[Start of section]
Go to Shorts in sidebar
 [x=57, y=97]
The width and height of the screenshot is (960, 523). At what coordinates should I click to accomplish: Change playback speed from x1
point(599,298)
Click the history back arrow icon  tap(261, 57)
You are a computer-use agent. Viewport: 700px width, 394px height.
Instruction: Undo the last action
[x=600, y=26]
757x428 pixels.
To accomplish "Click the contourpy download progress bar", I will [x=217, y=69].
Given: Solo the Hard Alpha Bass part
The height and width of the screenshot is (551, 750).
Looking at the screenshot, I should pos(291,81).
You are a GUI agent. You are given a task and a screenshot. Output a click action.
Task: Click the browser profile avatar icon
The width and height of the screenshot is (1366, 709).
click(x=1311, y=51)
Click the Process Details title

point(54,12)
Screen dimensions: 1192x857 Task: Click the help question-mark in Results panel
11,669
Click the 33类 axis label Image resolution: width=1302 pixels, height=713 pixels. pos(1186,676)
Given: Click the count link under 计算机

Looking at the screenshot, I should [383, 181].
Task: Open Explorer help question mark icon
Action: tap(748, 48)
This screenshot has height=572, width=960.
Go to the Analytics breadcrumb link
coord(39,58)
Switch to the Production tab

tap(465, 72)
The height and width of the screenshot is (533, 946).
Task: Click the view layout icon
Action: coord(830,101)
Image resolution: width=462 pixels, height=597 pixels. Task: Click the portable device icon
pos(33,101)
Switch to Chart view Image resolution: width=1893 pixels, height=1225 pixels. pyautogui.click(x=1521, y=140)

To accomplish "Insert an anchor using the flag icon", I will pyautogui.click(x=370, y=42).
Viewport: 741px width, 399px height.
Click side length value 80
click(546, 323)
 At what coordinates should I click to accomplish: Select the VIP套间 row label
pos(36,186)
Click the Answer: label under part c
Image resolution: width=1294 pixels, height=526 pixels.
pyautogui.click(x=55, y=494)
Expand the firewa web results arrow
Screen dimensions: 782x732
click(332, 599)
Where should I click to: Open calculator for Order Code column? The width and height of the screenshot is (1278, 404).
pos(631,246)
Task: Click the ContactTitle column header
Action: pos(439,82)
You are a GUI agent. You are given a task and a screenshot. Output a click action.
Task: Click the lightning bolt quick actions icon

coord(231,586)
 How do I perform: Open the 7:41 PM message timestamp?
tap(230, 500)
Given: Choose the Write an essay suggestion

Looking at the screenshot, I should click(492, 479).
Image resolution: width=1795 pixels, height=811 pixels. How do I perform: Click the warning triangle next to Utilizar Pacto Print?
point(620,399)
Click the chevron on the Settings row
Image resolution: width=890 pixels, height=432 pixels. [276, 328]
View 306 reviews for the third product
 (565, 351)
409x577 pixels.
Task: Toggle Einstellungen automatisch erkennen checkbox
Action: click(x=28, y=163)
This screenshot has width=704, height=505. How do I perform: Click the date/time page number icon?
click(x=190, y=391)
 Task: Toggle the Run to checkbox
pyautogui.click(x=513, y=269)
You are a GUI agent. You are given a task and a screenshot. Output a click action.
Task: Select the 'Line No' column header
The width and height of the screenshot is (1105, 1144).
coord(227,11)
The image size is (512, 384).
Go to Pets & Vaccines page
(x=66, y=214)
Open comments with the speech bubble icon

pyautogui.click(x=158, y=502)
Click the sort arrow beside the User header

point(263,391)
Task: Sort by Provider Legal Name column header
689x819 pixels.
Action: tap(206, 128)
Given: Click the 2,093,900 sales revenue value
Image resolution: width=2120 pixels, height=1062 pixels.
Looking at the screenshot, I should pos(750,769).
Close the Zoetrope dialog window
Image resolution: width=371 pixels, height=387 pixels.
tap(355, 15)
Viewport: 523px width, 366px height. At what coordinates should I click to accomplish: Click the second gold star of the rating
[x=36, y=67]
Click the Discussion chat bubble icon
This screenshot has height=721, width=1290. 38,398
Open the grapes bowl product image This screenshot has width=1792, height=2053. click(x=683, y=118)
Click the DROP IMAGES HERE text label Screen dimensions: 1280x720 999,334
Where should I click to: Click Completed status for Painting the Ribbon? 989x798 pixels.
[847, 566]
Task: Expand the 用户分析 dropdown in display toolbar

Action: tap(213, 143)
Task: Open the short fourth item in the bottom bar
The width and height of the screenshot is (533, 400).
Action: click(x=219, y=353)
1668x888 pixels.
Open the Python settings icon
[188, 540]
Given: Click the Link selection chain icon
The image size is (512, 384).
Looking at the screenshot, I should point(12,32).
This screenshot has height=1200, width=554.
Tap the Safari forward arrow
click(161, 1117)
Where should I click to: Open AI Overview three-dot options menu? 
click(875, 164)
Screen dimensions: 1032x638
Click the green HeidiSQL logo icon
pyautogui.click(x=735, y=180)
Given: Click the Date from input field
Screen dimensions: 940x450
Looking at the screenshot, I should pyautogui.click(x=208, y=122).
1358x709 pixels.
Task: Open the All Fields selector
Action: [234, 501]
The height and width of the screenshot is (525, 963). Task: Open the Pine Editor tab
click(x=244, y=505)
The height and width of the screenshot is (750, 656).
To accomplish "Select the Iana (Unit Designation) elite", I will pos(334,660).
[End of section]
**Work instructions**
From the line holding "Tap the Safari forward arrow" to the end of the listing, copy every line exactly, both ends included, and add nothing.

**Task response**
Tap the Safari forward arrow
click(161, 1117)
Where should I click to: Open AI Overview three-dot options menu? 
click(875, 164)
Screen dimensions: 1032x638
Click the green HeidiSQL logo icon
pyautogui.click(x=735, y=180)
Given: Click the Date from input field
Screen dimensions: 940x450
Looking at the screenshot, I should pyautogui.click(x=208, y=122).
1358x709 pixels.
Task: Open the All Fields selector
Action: [234, 501]
The height and width of the screenshot is (525, 963). Task: Open the Pine Editor tab
click(x=244, y=505)
The height and width of the screenshot is (750, 656).
To accomplish "Select the Iana (Unit Designation) elite", I will pos(334,660).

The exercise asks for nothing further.